== SUPPLIED TEXT ==
•••••
Why the same maximum-sized objects couldn't be used for blocks of any size, similarly how it is currently done with column compression buffers?

They definitely could; my original line of thinking for the smaller block sizes was as much driven by my nervousness about adding heap usage on the query side as anything else, imagining that small blocks sizes would be used solely if an operator was afraid of heap impact, but I think that's not so sensible in retrospect. I think that bigger blocks always result in better compression ratio since more values can be considered at once as well as lower metadata overhead (fewer chunk offsets, headers, etc), but random access time can be slightly better with smaller blocks for encodings which do not support random access (including byte level compression). I think it probably makes sense to have them all use the larger sized pool objects, I will go ahead and make that change.

Also, in case you didn't see this article: https://lemire.me/blog/2018/04/17/iterating-in-batches-over-data-structures-can-be-much-faster/, it might give you some ideas about block sizing in general.

I saw this 👍, and was planning on trying out a batching strategy as well as some loop unrolling to try to make the eager decoded versions a bit faster.

Also related to this line of thinking, @gianm has been working on an experimental branch that we've been testing that adds vectorized versions of aggregators, allowing them to select and process batches of row values which has also been producing some very promising results.

[clintropolis]

@himanshug Thanks for having a look!

First "Time to select rows" benchmark appears to have a peak just before 3M . Assuming that peak is at x M, it says performance would be better when selecting (x+delta) rows instead of x rows. I'm interested if there is an explanation for it. That peak shows up at different points in x-axis very consistently in all similar graphs.
•••••
== SUPPLIED RECORDS ==
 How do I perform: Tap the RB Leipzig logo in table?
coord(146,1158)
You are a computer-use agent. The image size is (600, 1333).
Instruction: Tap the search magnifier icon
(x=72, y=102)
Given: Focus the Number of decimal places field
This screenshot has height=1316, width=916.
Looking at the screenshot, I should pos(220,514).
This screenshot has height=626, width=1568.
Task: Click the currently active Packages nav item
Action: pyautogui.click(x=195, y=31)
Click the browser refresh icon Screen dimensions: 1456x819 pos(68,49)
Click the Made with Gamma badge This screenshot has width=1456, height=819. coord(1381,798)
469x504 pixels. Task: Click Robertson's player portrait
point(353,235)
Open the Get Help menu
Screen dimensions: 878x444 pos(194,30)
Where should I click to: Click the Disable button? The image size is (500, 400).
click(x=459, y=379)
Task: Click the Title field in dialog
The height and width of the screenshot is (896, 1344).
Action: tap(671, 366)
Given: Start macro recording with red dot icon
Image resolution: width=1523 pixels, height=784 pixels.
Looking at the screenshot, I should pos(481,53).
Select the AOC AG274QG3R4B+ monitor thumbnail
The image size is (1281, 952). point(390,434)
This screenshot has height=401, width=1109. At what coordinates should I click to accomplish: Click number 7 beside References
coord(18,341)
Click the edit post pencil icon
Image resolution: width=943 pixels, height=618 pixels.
•••••
== REQUIRED TASK 1 ==
List the account handles in the forum discussion of block sizes, including those written after an @ sign and the one in square brackets.
== REQUIRED TASK 2 ==
Print everything in the rows from the line containing "Click the edit post pencil icon" down to the last line of the rows.

== TASK OUTPUT 1 ==
@gianm
clintropolis
@himanshug

== TASK OUTPUT 2 ==
Click the edit post pencil icon
Image resolution: width=943 pixels, height=618 pixels.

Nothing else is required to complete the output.